EXERCISE DIRECTIONS: Every line holding "accomplish" should be copied from the records below.

SUPPLIED INFORMATION:
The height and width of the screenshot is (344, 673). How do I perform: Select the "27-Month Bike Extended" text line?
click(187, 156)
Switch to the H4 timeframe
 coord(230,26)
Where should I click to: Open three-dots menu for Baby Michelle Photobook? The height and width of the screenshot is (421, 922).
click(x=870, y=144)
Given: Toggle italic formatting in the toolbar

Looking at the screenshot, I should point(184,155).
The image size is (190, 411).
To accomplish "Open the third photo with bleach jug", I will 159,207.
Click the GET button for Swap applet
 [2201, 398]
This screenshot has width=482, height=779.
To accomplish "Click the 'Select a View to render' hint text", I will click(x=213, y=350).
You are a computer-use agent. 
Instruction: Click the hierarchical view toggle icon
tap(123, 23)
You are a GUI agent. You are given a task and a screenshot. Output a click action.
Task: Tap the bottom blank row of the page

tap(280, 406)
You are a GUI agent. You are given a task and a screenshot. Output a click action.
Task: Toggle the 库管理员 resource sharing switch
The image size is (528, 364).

TASK SOLUTION:
To accomplish "Open the third photo with bleach jug", I will 159,207.
To accomplish "Click the 'Select a View to render' hint text", I will click(x=213, y=350).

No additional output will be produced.